BEGIN Data for the task

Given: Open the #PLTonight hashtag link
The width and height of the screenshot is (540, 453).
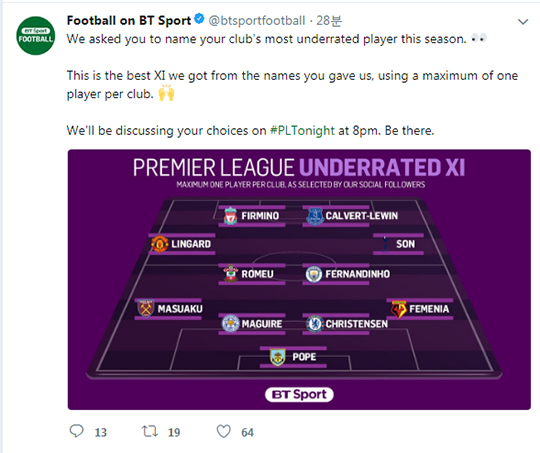Looking at the screenshot, I should pyautogui.click(x=302, y=131).
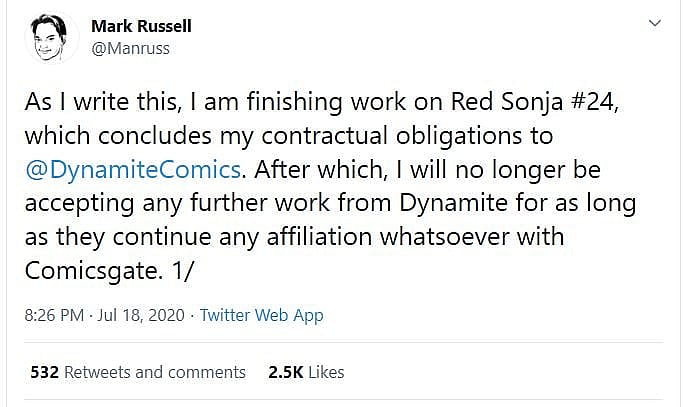683x407 pixels.
Task: Click the 2.5K likes count number
Action: pos(285,372)
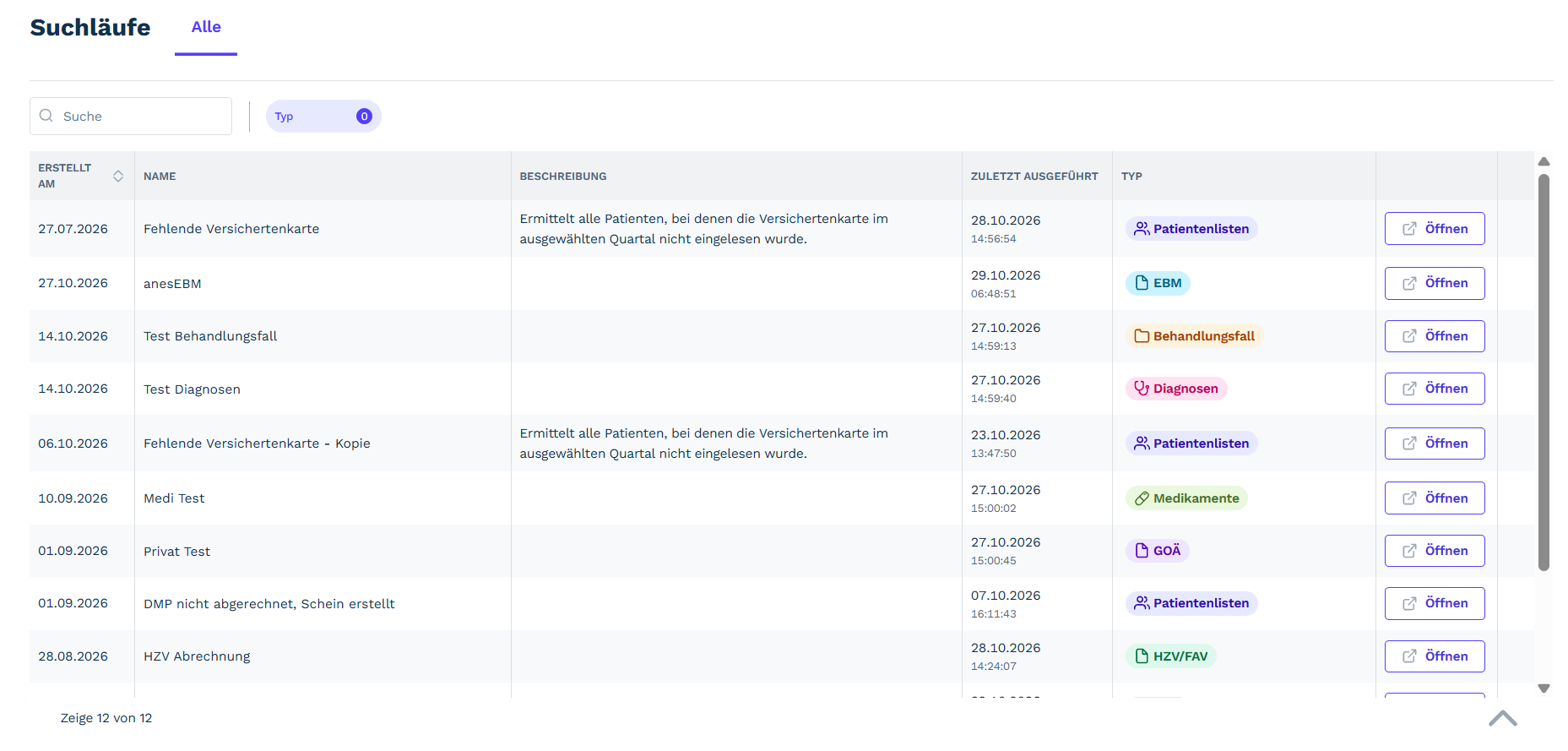Click the table's vertical scrollbar thumb
The image size is (1568, 751).
click(x=1544, y=373)
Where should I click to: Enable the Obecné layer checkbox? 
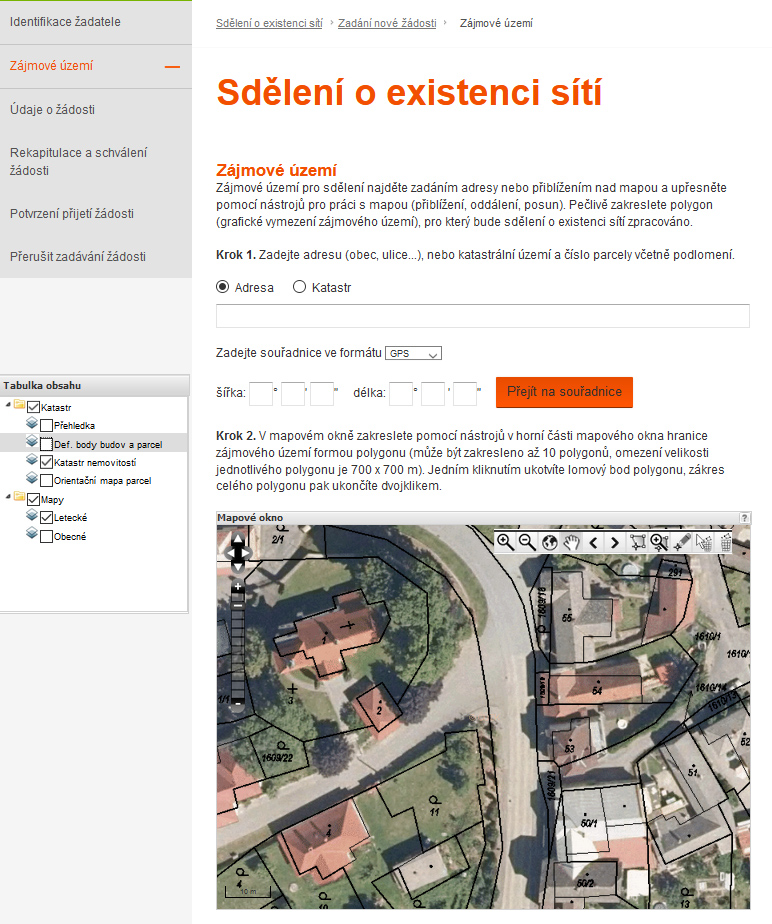pos(47,537)
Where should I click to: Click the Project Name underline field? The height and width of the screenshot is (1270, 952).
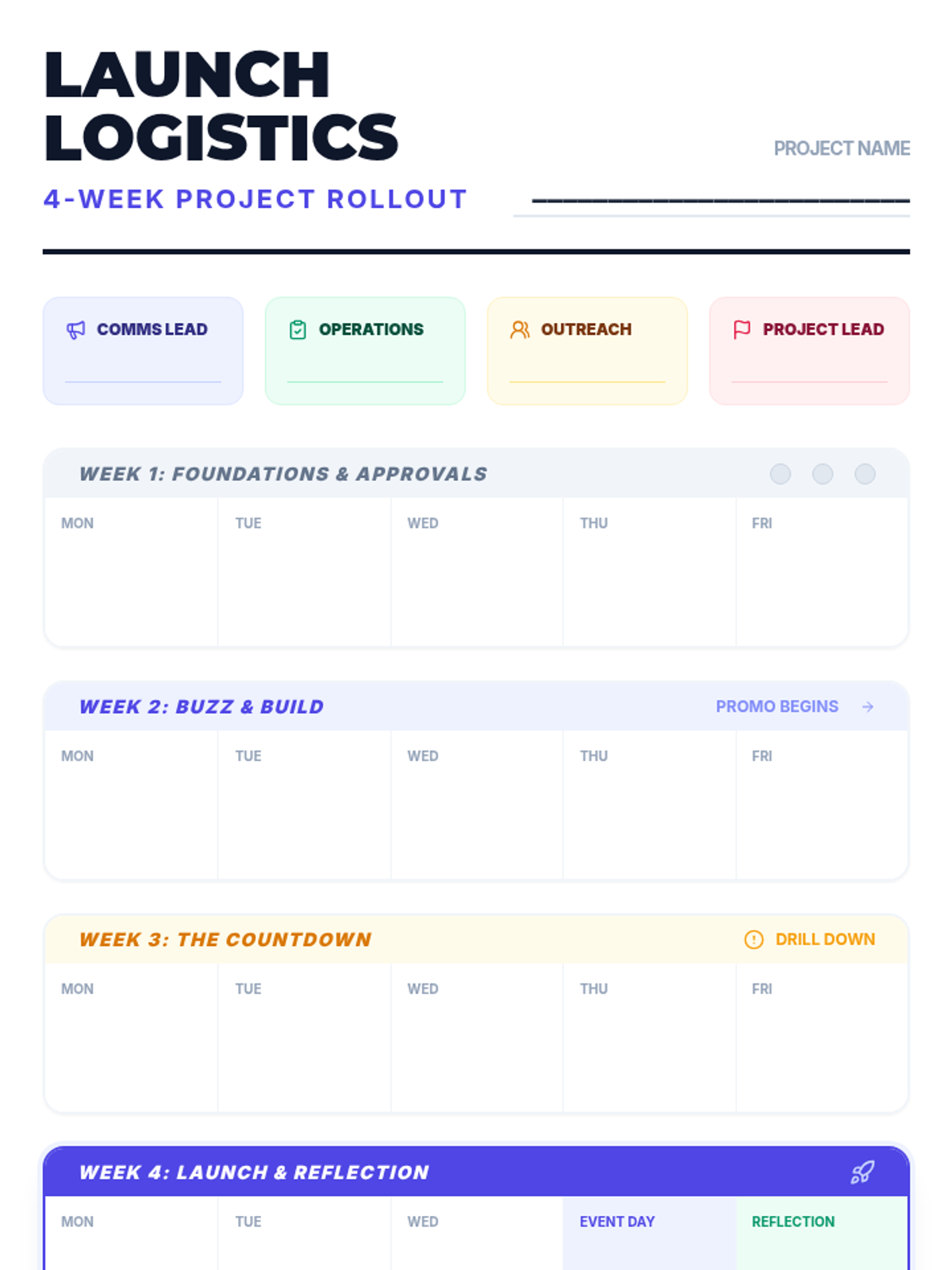[720, 200]
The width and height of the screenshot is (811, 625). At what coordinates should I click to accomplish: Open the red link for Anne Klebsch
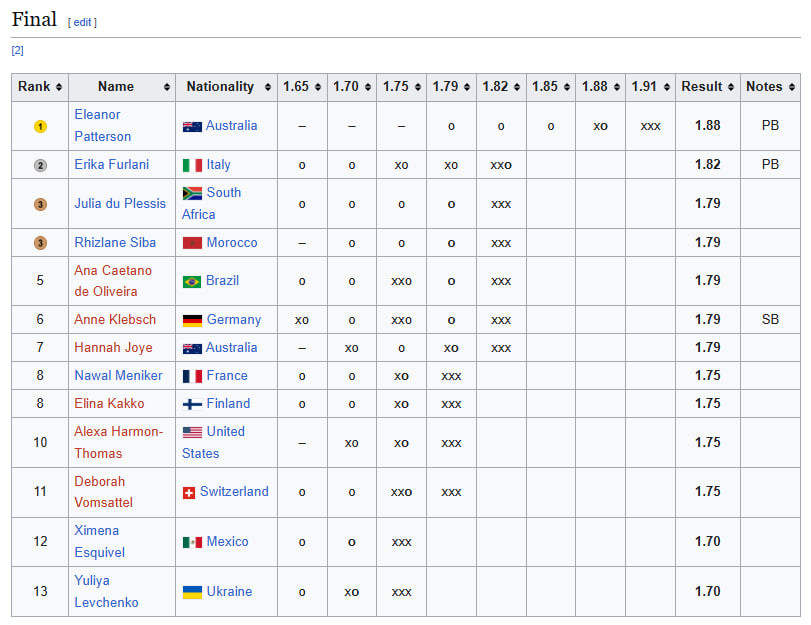[115, 320]
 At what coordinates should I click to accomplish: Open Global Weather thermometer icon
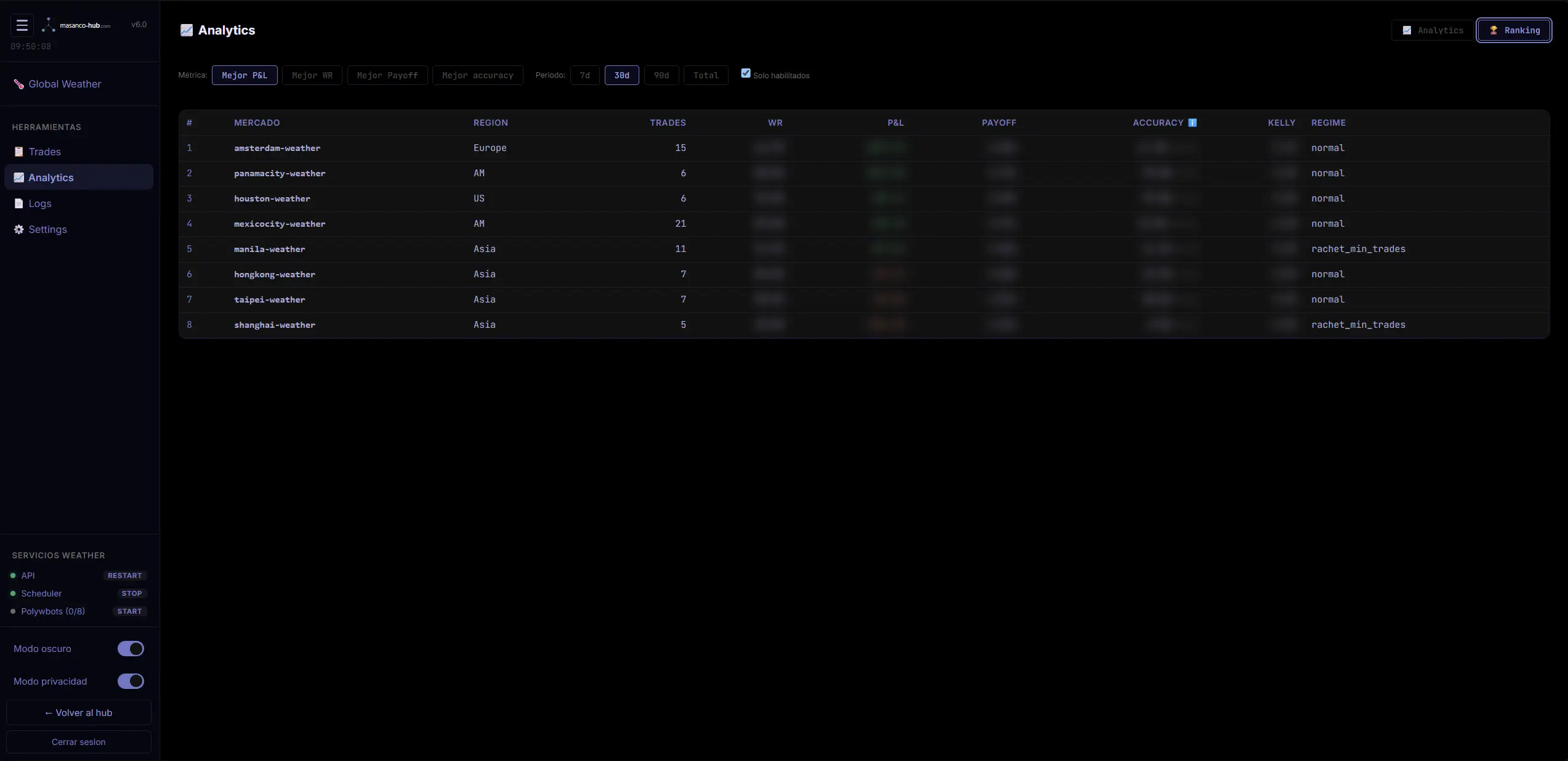19,84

END Data for the task

(Brief) What you need to copy is the run of lines from the one holding "At what coordinates should I click to accomplish: Open Global" through the end of the data, exactly and only, both ends included, pictures omitted.

(Solution for this task)
 At what coordinates should I click to accomplish: Open Global Weather thermometer icon
19,84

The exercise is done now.